Step 2: Disable the otto-meister's cron job. Depending on how long hood is off for the otto pipeline, it might be inconvenient for some half-baked scripts to try running in the middle of the night. Disable the otto-meister's cron entry for the pipeline to avoid unexpected problems.

Step 3: Start tinkering! The best place to tinker is in the /hive/data/outside/otto/* directory for that pipeline. After you've got it where you want it, then you can check those changes into the kent tree (or if things go haywire, then you can restore from that directory).

Step 4: Testing changes. When you want to test changes you've made to the pipeline, the easiest way to do it is to create a new line in the otto-meister's crontab that will run the pipeline once a day in the next couple minutes. That way you can almost immediately get a run started using the exact same environment that the regularly scheduled otto run will.

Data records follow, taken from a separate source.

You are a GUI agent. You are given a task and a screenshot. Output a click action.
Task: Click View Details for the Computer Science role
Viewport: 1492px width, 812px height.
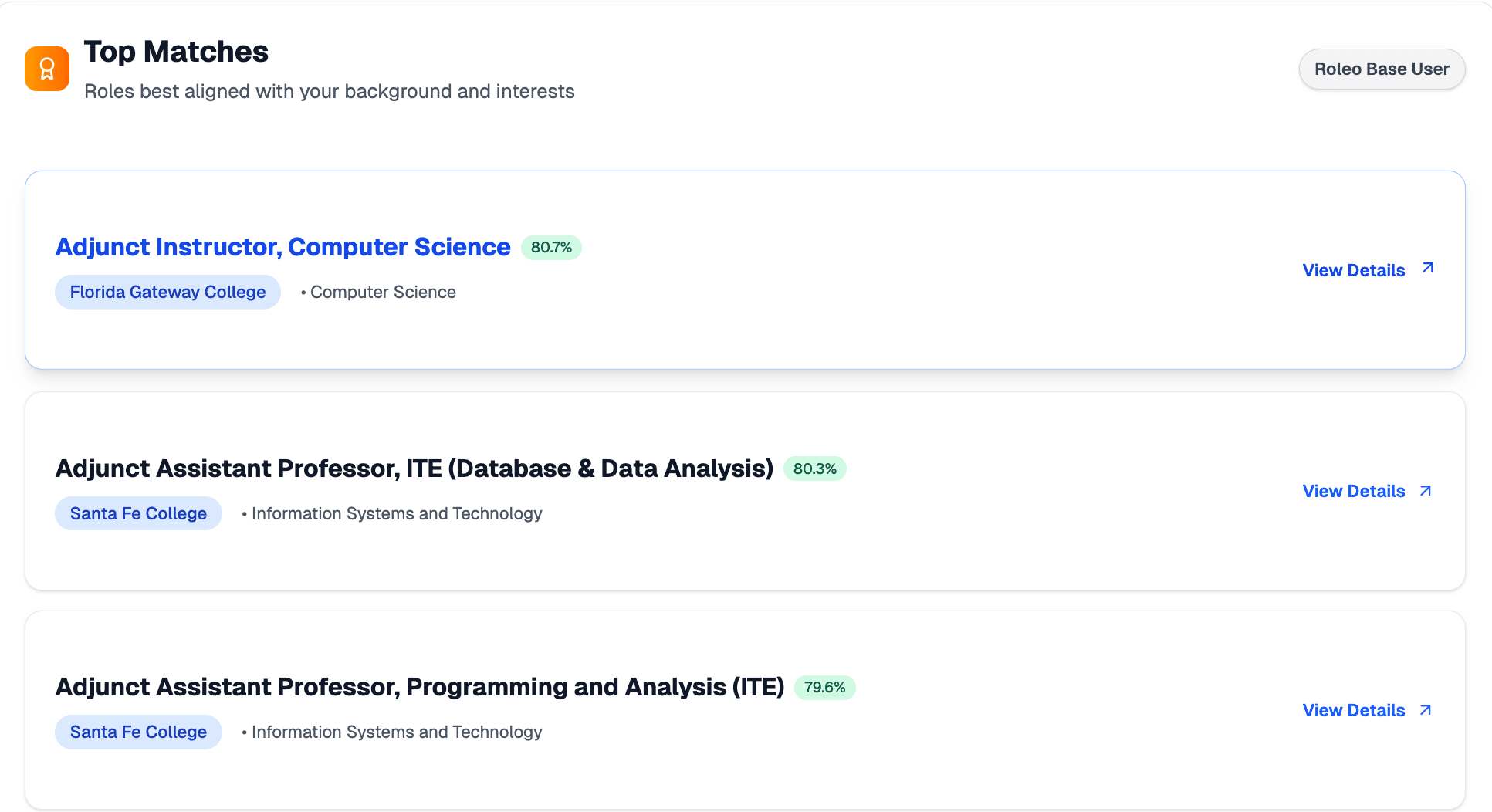(x=1352, y=270)
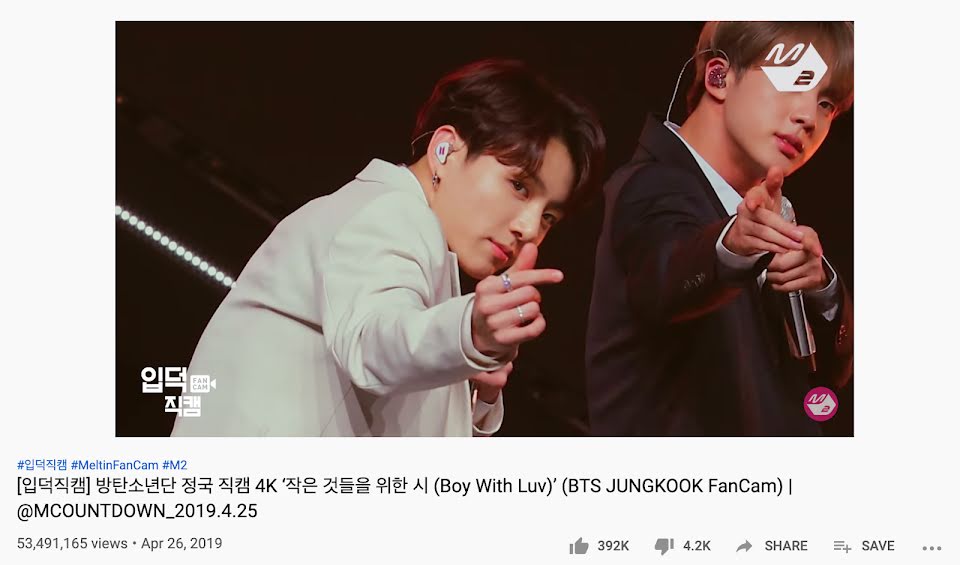
Task: Click the 53,491,165 views text
Action: [x=72, y=544]
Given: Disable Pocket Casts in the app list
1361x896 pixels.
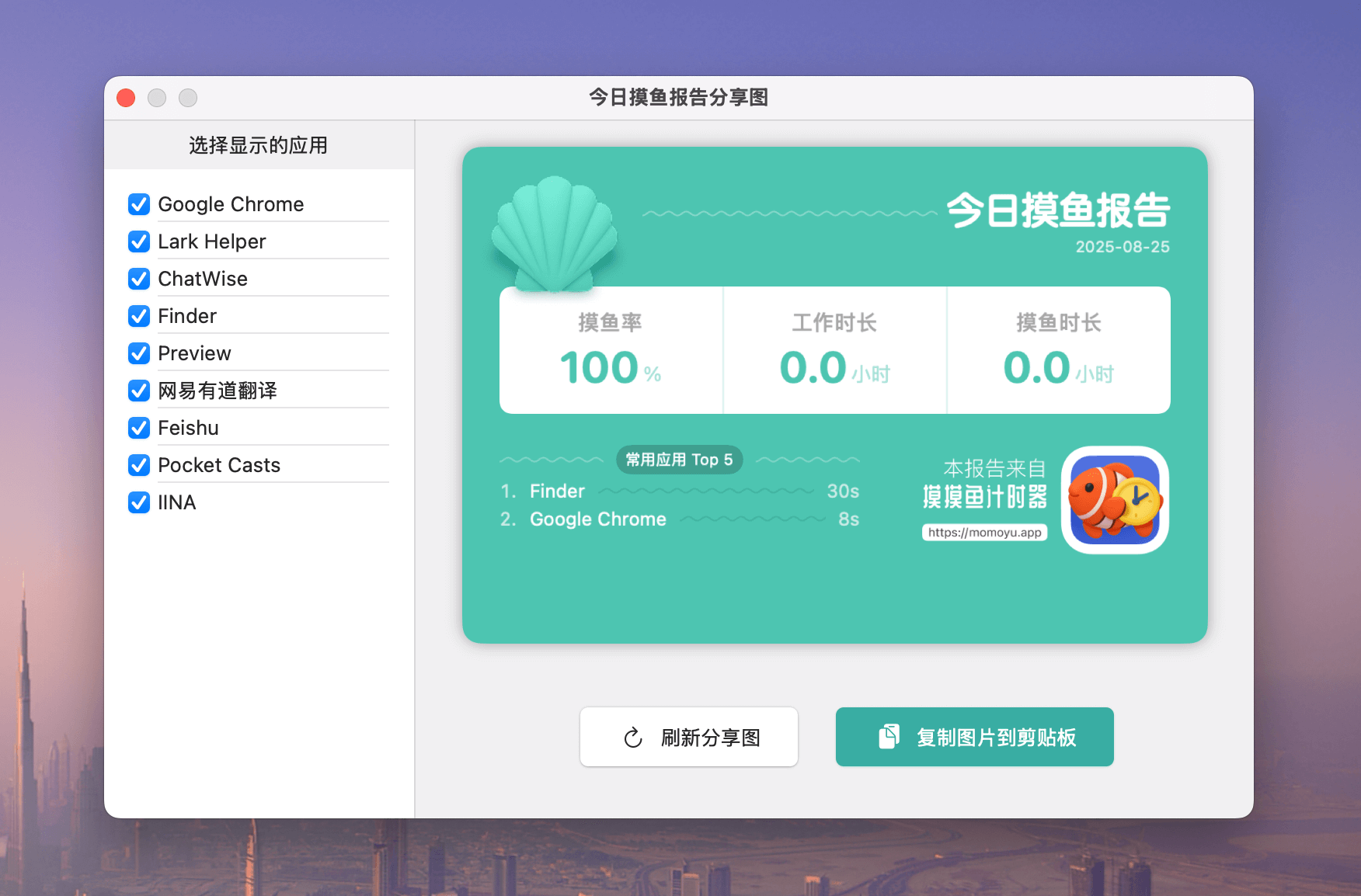Looking at the screenshot, I should (138, 465).
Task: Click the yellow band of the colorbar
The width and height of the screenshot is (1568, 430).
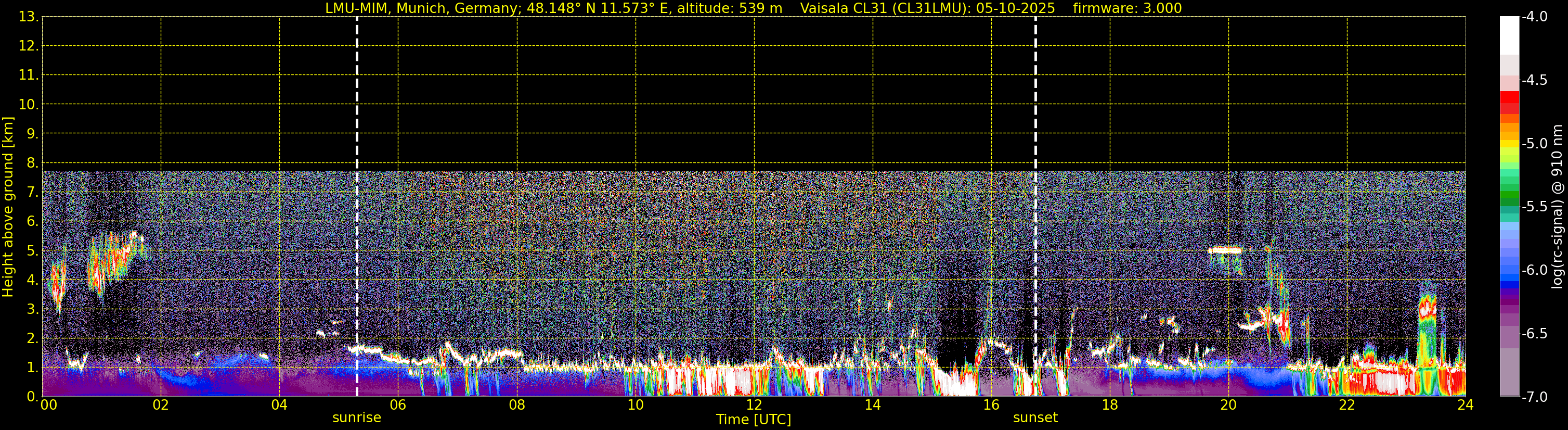Action: pyautogui.click(x=1509, y=144)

Step 5: When you're ready to commit the changes you've made, check the updated scripts into the kent tree in kent/src/hg/utils/otto/*. Then run a 'make install' in that directory just to ensure the committed files match the ones you've been playing with in the live directory. There is something special about the otto makefiles: by default they will not update the script files in /hive/data! This is (for better or worse) an extra hoop to jump through: you have to specify a destination directory for the files. For example, instead of running

make install

in the kent/src/hg/utils/otto/omim/ directory to update the omim pipeline, you'll need to run

make install PREFIX=/hive/data/outside/otto/omim

Creating a new otto pipeline

Creating a new otto pipeline is a matter of creating a new directory in /hive/data/outside/otto/, a corresponding directory in kent/src/hg/utils/otto/, populating them with the required scripts, and then having the otto-meister add the job to their crontab.

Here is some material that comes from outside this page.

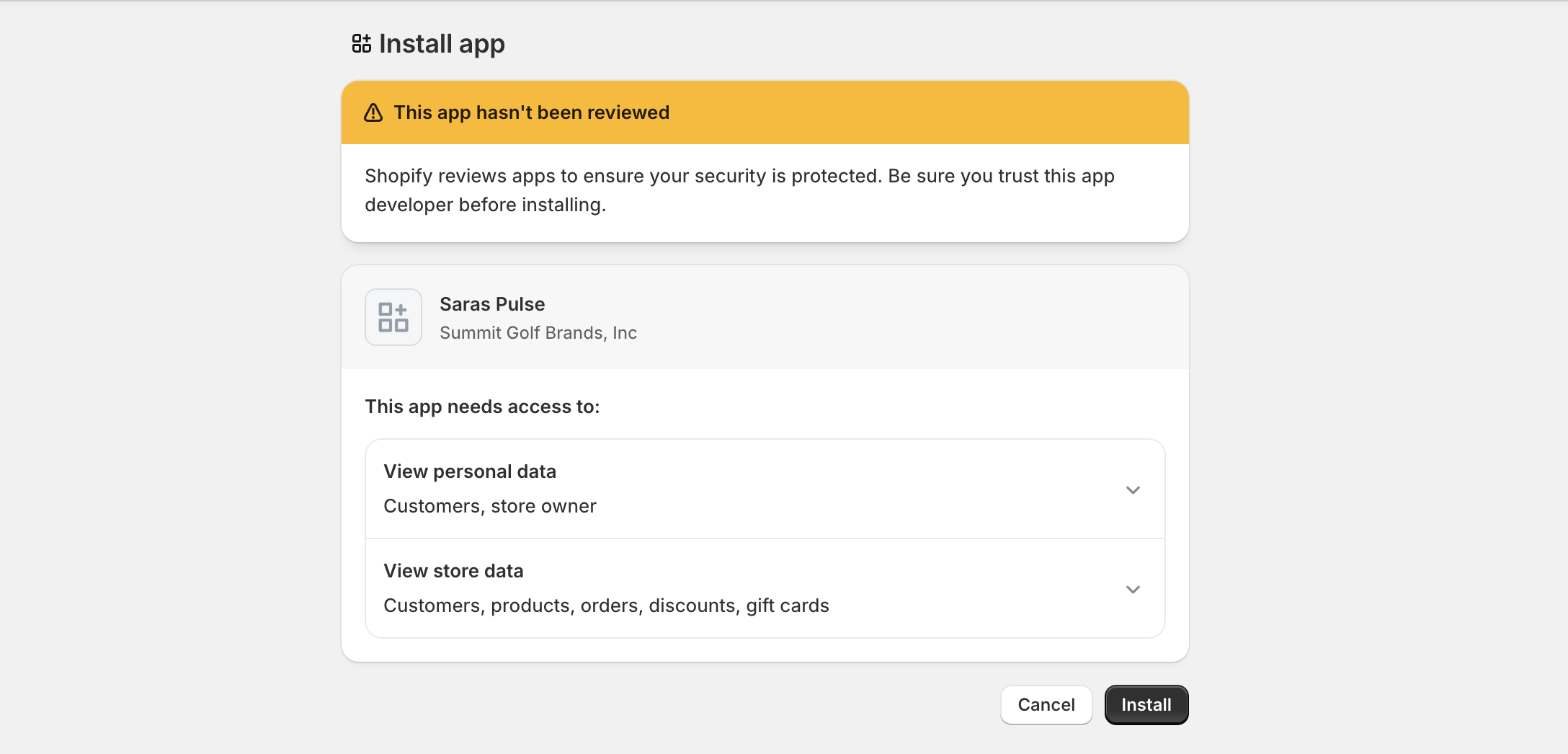Click the 'View store data' heading
1568x754 pixels.
453,571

This has gone a bit sideways on occasion, which is why Hiram and Max both have automatically updated tracks that run out of their own personal crontabs. The otto-meister is not responsible for those tracks, though it might be nice to bring them under the otto umbrella some day (likely when Hiram and Max are tired of managing the pipelines themselves). A certain amount of work would probably be required to fit these pipelines into the standard otto structure.

A good quick start is to:

1. Copy the omim/omimWrapper.sh and omim/validateOmim.sh scripts into your new directories, appropriately renamed. Edit those scripts to replace "omim" with your track name. Note that validateOmim.sh depends on ../../omim.tables (because the run directory will be something like "/hive/data/outside/otto/omim/2018-08-16/hg19", but the omim.tables file will live in "/hive/data/outside/otto/omim"). That file should be renamed and populated with the list of tables that you'll be building for the track (almost guaranteed to change as you figure out how you want to organize the track :-) ).

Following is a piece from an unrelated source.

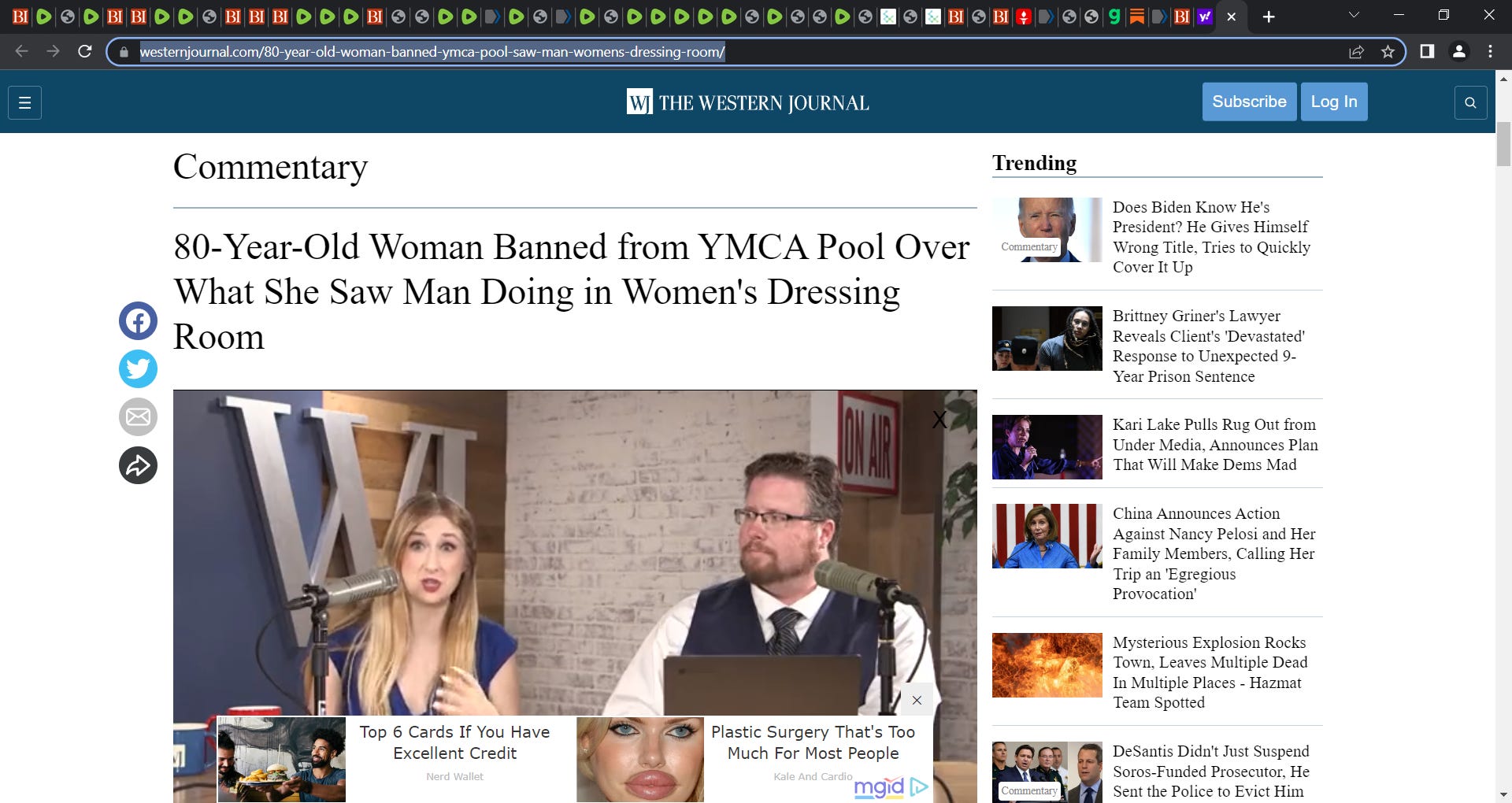Open the Kari Lake trending article

tap(1213, 445)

2. Figure out how you're going to download the latest data from the provider and check if there was an update. That goes into your new checkXXX.sh script. If checkXXX.sh determines there is an update, then it should create a DATE/ASSEMBLY subdirectory for the update (e.g., 2018-08-16/hg19), copy the data files into it, and run the buildXXX.sh script.

3. Figure out how you're going to build the track using the provider's data. This goes into your new buildXXX.sh script. The data should be loaded into tables and files with "New" appended to the name, so that this new putative build doesn't overwrite the existing track before it goes through validation.

4. Make sure you've updated the XXX.tables list of tables for your track.

5. Have checkXXX.sh call validateXXX.sh on each assembly/track. If any validate runs fail, checkXXX.sh should also fail. If all validation runs succeed, then checkXXX.sh should call hgsqlSwapTables to update the track.

6. If the whole pipeline succeeds, then checkXXX.sh should report a successful build.

Reminder: The stdout of any processes run by your build will be included in the email sent to the otto-meister. Make liberal use of redirecting output to files or to /dev/null, or else using quiet flags to keep the volume of text down. The harder it is to check whether the run succeeded, the harder it is for the otto-meister to detect errors. Of course, a small amount of information is very helpful for knowing why a build failed.